>>>>

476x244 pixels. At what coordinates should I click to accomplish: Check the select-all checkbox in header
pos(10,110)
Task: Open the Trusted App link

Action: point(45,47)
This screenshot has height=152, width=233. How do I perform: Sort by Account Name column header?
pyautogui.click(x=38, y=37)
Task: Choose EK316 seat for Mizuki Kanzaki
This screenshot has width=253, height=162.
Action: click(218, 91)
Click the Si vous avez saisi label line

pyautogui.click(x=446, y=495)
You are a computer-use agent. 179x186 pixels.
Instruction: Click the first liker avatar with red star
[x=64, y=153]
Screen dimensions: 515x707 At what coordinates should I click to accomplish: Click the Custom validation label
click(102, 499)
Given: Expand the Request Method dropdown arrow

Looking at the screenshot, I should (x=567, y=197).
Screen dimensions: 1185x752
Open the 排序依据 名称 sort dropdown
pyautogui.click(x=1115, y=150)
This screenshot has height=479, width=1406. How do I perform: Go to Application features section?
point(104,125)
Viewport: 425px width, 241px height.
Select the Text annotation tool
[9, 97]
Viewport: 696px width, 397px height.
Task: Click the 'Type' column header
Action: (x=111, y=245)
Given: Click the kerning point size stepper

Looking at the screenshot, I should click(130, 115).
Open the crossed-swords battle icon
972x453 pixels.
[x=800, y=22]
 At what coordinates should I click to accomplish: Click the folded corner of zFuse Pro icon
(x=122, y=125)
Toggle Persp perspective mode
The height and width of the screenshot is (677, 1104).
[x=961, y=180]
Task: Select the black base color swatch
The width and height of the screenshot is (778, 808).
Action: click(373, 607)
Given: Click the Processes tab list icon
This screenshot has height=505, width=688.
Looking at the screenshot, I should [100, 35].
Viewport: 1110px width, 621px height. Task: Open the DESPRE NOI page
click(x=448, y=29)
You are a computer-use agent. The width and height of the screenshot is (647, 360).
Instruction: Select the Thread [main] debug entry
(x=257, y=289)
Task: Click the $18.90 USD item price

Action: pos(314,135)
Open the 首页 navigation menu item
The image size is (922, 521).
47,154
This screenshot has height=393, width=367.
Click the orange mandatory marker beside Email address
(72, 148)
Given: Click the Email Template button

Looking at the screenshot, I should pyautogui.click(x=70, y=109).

<<<<

PROBLEM TO WORK ON
Copy out each line of the data that has the word "agent" in it.

ANSWER AREA
You are a computer-use agent. 179x186 pixels.
You are a computer-use agent. The width and height of the screenshot is (647, 360).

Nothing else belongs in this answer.